Mais do que o número de mafiosos presentes no território suíço (inevitavelmente apenas o resultado de hipóteses), a questão básica é de natureza social e legislativa. Social, porque é fácil se estabelecer com discrição em lugares onde não há consciência do fenômeno. De fato, a população suíça está geralmente pouco ou mal informada sobre o assunto, exceto quando ocorre uma operação anti-máfia em larga escala. Legislativo, pois o Artigo 260 do Código Penal fala apenas de organização criminosa, sem fazer qualquer distinção entre grupos ou gangues criminosas. O principal ponto fraco desta disposição é a pena: um máximo de cinco anos de prisão por um delito mafioso. Em outras palavras, uma sentença ridícula quando comparada, por exemplo, com a prisão perpétua na Itália, onde as sentenças são carimbadas com as palavras: “Fim da sentença: nunca”.

Já em janeiro de 2014, a Comissão de gestão do Conselho de Estados havia apresentado uma iniciativa parlamentar que pedia a revisão deste artigo, acreditando que “ao contrário das intenções originais, em seu atual teor, o Artigo 260 não é suficiente para processar com sucesso as organizações mafiosas verdadeiramente perigosas e, em particular, aquelas que ocupam as principais fileiras”.

A jurisprudência porém evolui

Até o momento, a lei ainda não foi alterada, apesar dos apelos de muitos especialistas suíços e italianos. Estes últimos criticam outros países europeus por mostrarem um certo laxismo judicial nesta matéria. Na prática, porém, a situação na Suíça evoluiu desde uma decisão do Tribunal Penal Federal (TPF) em 2017, na qual os juízes reconheceram a ‘ndrangheta como uma organização criminosa. O TPF também confirmou duas vezes que certos comportamentos – tais como ocupar uma posição hierárquica na organização, estabelecer contatos e promover reuniões entre membros, participar de atos criminosos que contribuem para os interesses e objetivos da empresa-mãe – se enquadram no âmbito de uma participação clara em uma organização criminosa.

Com base nesta jurisprudência, a existência de um crime concreto não deve mais ser, como tem sido até agora, uma condição sine qua non para uma condenação.

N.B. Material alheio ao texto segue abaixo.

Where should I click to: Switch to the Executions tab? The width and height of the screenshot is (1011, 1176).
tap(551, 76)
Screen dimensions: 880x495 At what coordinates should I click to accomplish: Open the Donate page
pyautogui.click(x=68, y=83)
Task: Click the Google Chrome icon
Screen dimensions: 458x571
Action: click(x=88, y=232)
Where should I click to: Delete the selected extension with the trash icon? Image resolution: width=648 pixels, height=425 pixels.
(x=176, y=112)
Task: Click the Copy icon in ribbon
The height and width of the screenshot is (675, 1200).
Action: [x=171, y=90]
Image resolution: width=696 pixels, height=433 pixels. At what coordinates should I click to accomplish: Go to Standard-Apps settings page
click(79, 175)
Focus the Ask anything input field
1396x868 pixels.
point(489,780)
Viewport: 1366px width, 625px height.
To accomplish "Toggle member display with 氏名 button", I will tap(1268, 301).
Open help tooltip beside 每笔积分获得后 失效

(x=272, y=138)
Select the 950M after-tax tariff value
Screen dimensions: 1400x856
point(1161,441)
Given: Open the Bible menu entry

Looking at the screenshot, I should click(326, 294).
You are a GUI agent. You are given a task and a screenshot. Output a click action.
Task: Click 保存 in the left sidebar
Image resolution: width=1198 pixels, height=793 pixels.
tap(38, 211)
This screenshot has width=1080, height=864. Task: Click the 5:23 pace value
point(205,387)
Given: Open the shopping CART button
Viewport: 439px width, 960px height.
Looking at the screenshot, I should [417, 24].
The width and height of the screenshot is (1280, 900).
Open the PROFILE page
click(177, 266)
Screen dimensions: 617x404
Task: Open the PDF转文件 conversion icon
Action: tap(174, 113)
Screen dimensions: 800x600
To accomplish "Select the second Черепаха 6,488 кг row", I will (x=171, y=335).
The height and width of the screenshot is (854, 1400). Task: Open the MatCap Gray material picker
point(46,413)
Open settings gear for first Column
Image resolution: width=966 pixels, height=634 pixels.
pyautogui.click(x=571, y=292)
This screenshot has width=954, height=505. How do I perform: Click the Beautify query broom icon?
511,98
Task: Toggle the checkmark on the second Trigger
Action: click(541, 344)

Entretanto, até chegarmos ao ponto em que a Suíça não mais percebida pela máfia como um oásis de (relativa) tranqüilidade, ainda falta muito.

Coincidentemente, a Procuradoria Geral da Confederação Suíça perdeu seu chefe alguns dias após a Operação “Imponimento”. A renúncia de Michael Lauber, que deveria tentar convencer o Parlamento a fortalecer o sistema judicial, seguiu processos disciplinares e suspeitas de conluio com altos funcionários da Fifa. Uma situação que certamente não ajuda o Ministério Público e os promotores envolvidos na luta contra a máfia, que agora terão de procurar outra forma de dar visibilidade ao seu trabalho e assegurar a sua credibilidade.

O que diz o Código Penal

Art. 260ter 1 – Organização criminal

1. Qualquer pessoa que participe de uma organização que mantenha a estrutura e seus membros em segredo e que tenha o objetivo de cometer atos criminosos de violência ou enriquecer por meios criminosos,

qualquer pessoa que apoie tal organização em sua atividade criminosa,

uma pena de custódia de até cinco anos ou uma multa.

2. O juiz pode reduzir a pena (Art. 48a)2 se o agente fizer um esforço para impedir que a atividade criminosa da organização continue.

3.  Uma pessoa que comete a ofensa no exterior também é punível se a organização continuar ou pretender continuar a atividade criminosa no todo ou em parte na Suíça. O parágrafo 2 do artigo 3 se aplica.